Mais c’est à un autre équilibrisme que les deux généraux ont sacrifié pour épargner à la Mauritanie les soubresauts du terrorisme du Sahel et des menaces des groupes takfiristes de Daech et d’Al-Qaida.
Nouakchott qui a intégré la coalition internationale de lutte contre Daech et qui a supporté Riyad dans sa guerre contre le Yémen dans le cadre de la coalition arabe et qui plus est a été aux avant-postes des opérations Barkhane dans la zone sahélo-saharienne, n’a jamais essuyé d’attaques terroristes sur son sol. Avec le MUJAO et les Mourabitoune, des accords tacites auraient même été conclus.

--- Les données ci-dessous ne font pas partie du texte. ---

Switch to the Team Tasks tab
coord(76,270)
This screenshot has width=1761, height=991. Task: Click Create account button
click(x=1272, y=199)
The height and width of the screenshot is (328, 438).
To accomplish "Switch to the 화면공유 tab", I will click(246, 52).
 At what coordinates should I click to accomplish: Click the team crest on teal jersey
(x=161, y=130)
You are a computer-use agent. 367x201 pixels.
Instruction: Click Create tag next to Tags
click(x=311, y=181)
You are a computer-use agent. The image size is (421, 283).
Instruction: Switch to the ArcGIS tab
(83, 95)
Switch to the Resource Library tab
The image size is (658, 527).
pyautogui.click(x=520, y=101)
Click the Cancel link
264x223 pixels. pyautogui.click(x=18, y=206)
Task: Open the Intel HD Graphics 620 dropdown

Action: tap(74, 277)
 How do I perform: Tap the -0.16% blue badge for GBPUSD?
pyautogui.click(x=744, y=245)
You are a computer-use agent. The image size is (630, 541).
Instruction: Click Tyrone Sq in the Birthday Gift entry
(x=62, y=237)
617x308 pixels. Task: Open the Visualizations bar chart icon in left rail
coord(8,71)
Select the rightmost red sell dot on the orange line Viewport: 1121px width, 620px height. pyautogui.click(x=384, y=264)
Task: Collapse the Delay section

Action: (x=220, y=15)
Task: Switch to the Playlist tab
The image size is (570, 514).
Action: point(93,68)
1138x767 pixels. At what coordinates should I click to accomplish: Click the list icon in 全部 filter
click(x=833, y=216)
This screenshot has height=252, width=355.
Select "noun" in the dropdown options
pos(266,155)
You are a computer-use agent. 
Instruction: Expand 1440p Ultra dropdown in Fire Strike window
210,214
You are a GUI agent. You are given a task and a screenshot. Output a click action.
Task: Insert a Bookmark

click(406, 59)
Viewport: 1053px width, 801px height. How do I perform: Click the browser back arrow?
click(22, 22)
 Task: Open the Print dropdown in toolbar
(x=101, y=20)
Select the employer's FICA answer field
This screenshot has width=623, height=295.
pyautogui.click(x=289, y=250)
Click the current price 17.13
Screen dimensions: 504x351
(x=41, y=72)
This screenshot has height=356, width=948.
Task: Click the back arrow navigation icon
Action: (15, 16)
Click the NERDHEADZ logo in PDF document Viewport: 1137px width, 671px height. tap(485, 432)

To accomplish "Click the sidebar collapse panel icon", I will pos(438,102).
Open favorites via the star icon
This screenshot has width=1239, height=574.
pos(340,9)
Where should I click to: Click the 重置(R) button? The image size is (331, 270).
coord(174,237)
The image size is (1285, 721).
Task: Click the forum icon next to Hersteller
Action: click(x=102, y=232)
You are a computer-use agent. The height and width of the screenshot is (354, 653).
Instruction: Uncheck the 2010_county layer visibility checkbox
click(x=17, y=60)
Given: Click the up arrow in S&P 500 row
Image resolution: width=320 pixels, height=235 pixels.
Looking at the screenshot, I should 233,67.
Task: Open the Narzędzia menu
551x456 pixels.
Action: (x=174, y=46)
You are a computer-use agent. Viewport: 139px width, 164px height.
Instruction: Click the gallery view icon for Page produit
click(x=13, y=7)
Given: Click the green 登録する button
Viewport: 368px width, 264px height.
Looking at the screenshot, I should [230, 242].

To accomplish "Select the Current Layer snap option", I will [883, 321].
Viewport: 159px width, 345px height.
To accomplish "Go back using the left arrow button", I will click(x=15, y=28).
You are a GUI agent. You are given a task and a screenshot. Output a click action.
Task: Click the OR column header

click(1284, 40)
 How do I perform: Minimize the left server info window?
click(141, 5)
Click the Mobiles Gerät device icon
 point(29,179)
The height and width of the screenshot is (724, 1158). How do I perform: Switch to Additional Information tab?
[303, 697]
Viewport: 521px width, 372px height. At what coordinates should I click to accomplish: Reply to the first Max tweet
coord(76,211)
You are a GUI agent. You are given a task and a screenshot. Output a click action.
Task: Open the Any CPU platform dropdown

Pour les observateurs de la chose mauritanienne, la complicité entre le Président sortant et le nouveau candidat reste très forte. C’est grâce à Ely Ould Mohamed Val, que les deux jeunes issus de la grande tribu des Oulad Ben Sbaa, ont rejoint les rangs de l’armée mauritanienne et envoyés, dans le cadre de la coopération avec le Maroc, à la prestigieuse Académie multi-armes de Meknès.
A l’époque, Ould Daddah était à la tête de l’Etat. Durant ce stage, les deux jeunes hommes ont pu acquérir une connaissance profonde des FAR et de la société marocaine. De retour en Mauritanie, les deux officiers deviennent les hommes de confiance du Président Mouaouiya Ould Sidi Ahmed Taya (1985-2005) arrivé à la tête du pouvoir sur un char d’assaut.
Ils eurent à hériter de postes sensibles, l’un étant promu chef de la garde présidentielle, bataillon surarmé, et l’autre commandant d’un bataillon motorisé basé à Naama, ville qui s’apparente à un « verrou » à la frontière avec l’Algérie. Si la chronique retiendra comme chef de file du coup d’état militaire de 2005 le Général Ould Abdelaziz, il ne faut pas minorer le rôle joué par Ould El Ghazouani, personnage énigmatique et tacticien reconnu.
Le putch n’a réussi que grâce à la complicité forte entre les deux officiers supérieurs. D’où la confiance mutuelle et la transition en cours… la question qui se pose serait dès lors de savoir si le nouvel homme fort de Nouakchott réussira (ou non) à tirer les leçons des échecs comme des acquis (politiques comme économiques) de son ami Ould Abdelaziz.